Task requirements >>
Copy everything from the line containing "You are a computer-use agent. Screen" down to the end of the lines, replacing "canvas" with "drawing area" and keeping everything else the same. Omit the pictures.

[Dataset excerpt]
——————
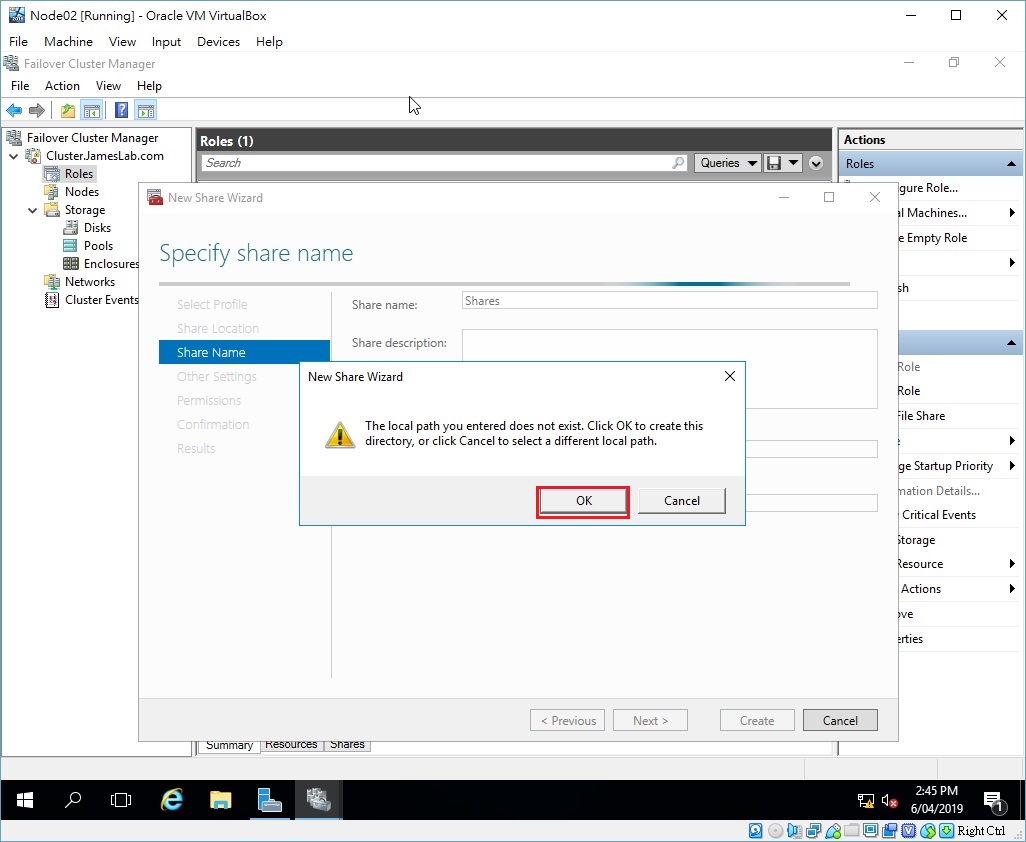Toggle the console tree pane toolbar icon
The image size is (1026, 842).
click(92, 110)
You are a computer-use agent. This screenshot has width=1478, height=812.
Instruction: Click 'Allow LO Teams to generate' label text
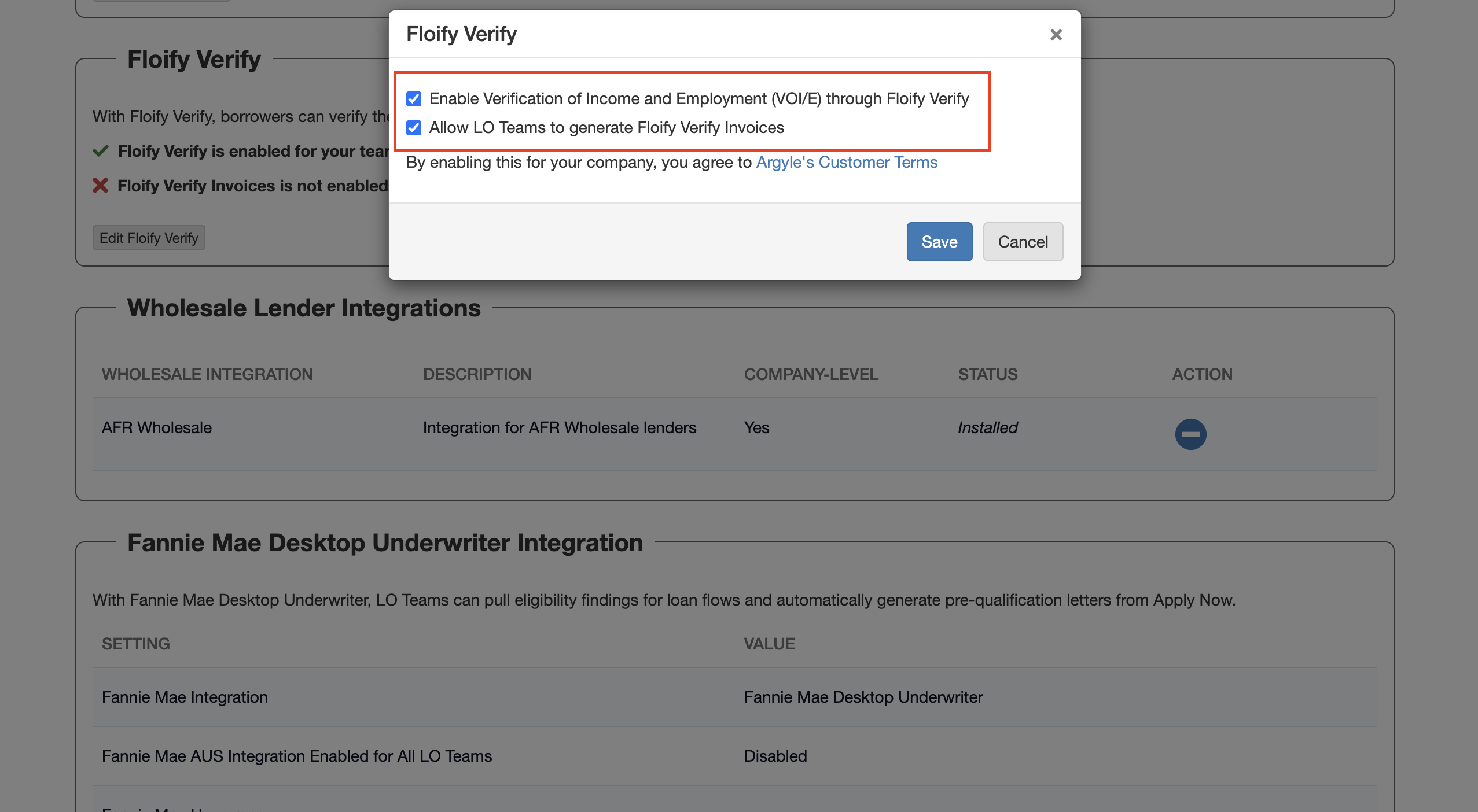(x=606, y=128)
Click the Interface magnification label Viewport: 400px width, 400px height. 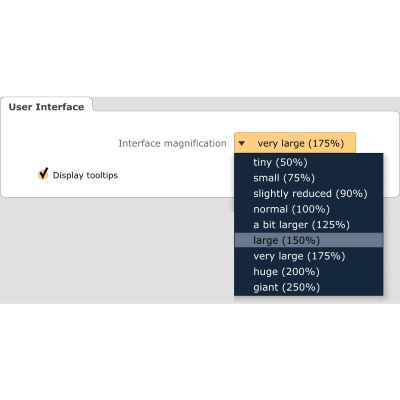click(x=172, y=143)
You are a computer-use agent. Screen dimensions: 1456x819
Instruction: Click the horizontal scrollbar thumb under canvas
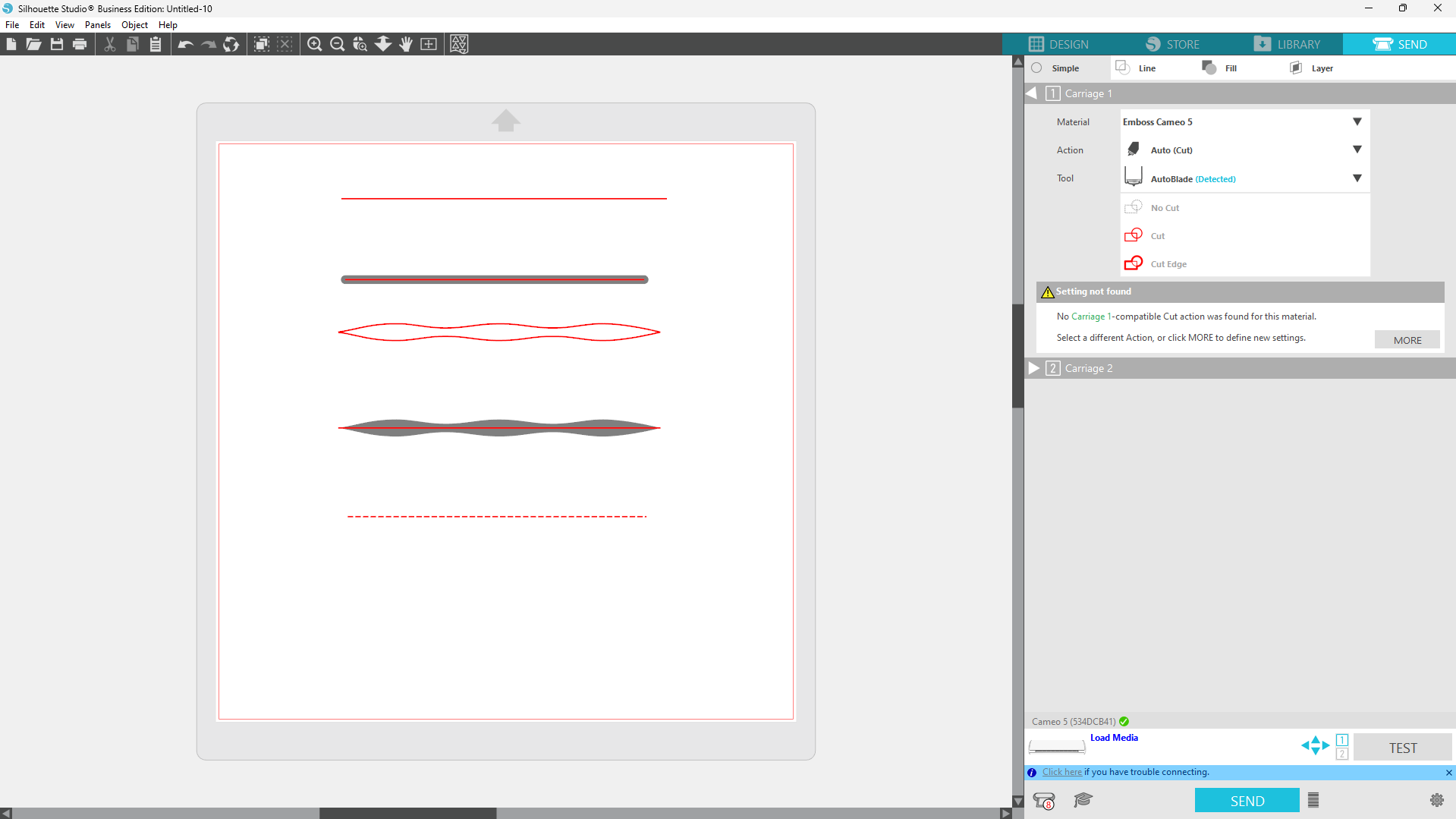click(x=407, y=813)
——————
Output below >>
You are a computer-use agent. Screen dimensions: 1456x819
Instruction: Click the horizontal scrollbar thumb under drawing area
click(x=407, y=813)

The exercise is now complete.